Today, at the laundromat I typically go to, after I loaded my clothes into washers 16 and 17, when I went to insert the coins to get things going, I saw that the slot had been blocked. It wasn't accepting coins. The only way to pay was to use a series of 5€ bills. My back pocket was filled with coins for this purpose, but I had no small bills to slide into the machine. Every Sunday in Germany all stores (except for restaurants, bars and cafes) are closed. So I couldn't easily walk into a shop and ask them to break a 50€. I removed and repacked my clothes and marched myself down to the nearest laundromat, hoping this one accepted coins. When I arrived at the door some minutes later, I was greeted by a sign that said the laundromat was closed. I know they say Sunday is the lord's day, but it sure was starting to feel like Satan's. I pulled out my phone and saw that the next nearest laundromat was a 10-15 minute walk away.
So I made my way through Berlin streets littered with random drops of dog (and human) shit and found myself at a laundromat I'd never been to. This laundromat was unlike any laundromat I'd ever seen. It was high-tech and futuristic, had large machines and glowing LCD screens and it was completely empty - unlike my normal laundromat where you sometimes need to fight for a free machine. The floors were made of slick black marble and the walls were of a neatly cut pale stone.
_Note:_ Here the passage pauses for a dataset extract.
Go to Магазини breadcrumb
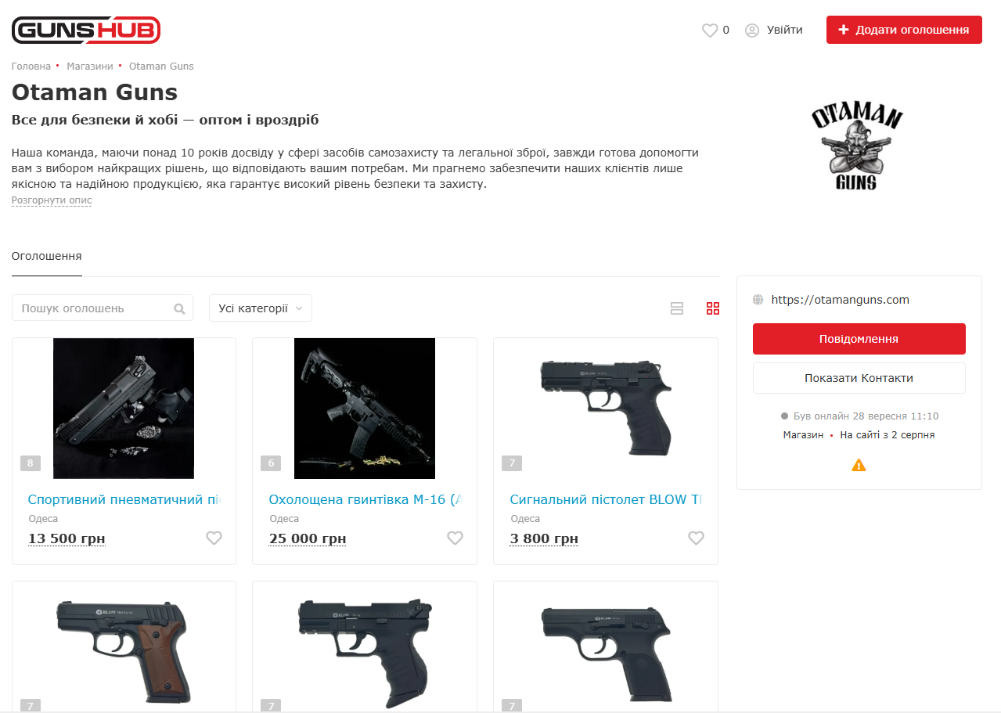 [90, 67]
Suspiciously I searched for the prices because this laundromat looked way too posh for me. I found the costs and they were comparable to the dirty, bum-addled laundromat I usually frequent. All over the ceiling were pairs of those black spherical cameras, like the ones you'd see inside a casino. It was quiet, there was no vague smell of urine or sight of filth, and the space seemed to be well manicured and maintained. It must have been a drug front, or perhaps owned by the Turkish mafia. It will be where I go to do my wash from now on.
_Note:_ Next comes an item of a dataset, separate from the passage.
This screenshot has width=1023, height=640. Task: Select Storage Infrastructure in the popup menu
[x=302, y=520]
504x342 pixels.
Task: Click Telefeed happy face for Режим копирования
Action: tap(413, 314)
Tonight I'm supposed to go meet a few friends I haven't seen in a while. Two of them are previous coworkers and one is current. I actually met with the current one for dinner last Thursday. The only problem is I don't enjoy eating out lately because ever since just before Christmas my stomach has been especially sensitive, even for me. On Friday, after going out Thursday, my stomach was bloated and cramped and irritated to the point where it felt as though I'd been drinking. I haven't had pizza or sweets or alcohol or anything too fatty or greasy since then. My stomach is in a purified state now, practically a sanctum, so when I add any unsavory elements to it, it tends to react even more aggressively than it would otherwise. So I cook at home and eat relatively bland foods. I tried explaining this to my friends but they didn't get it and said I should just go out to eat with them anyway, or that if I didn't want to eat I could just go and sit there. While this is true, I always feel uncomfortable taking up space in a restaurant without buying anything. Perhaps this is something I shouldn't care about, but I do. The weather is also dark and grey and wet and makes going outside seem a chore. Lately I like to be in bed by 10:00. I advocated meeting earlier in the day, so I could leave once dinnertime rolled around, but they preferred to meet at 7:00. Going for an hour or two and not eating and leaving early seems rude and also inconvenient. I guess I still have a few hours to decide, but at the moment I'm not feeling it.
Sunday, particularly during the winter season, has become an insular kind of day for me. I don't like to do anything. It's the last day before the work week returns so I generally like to start the week fresh, having gotten decent sleep, having had time to read or research something in the evening before beginning my psychological preparation for the coming workweek. I have become habituated to this routine. It's not easy to break.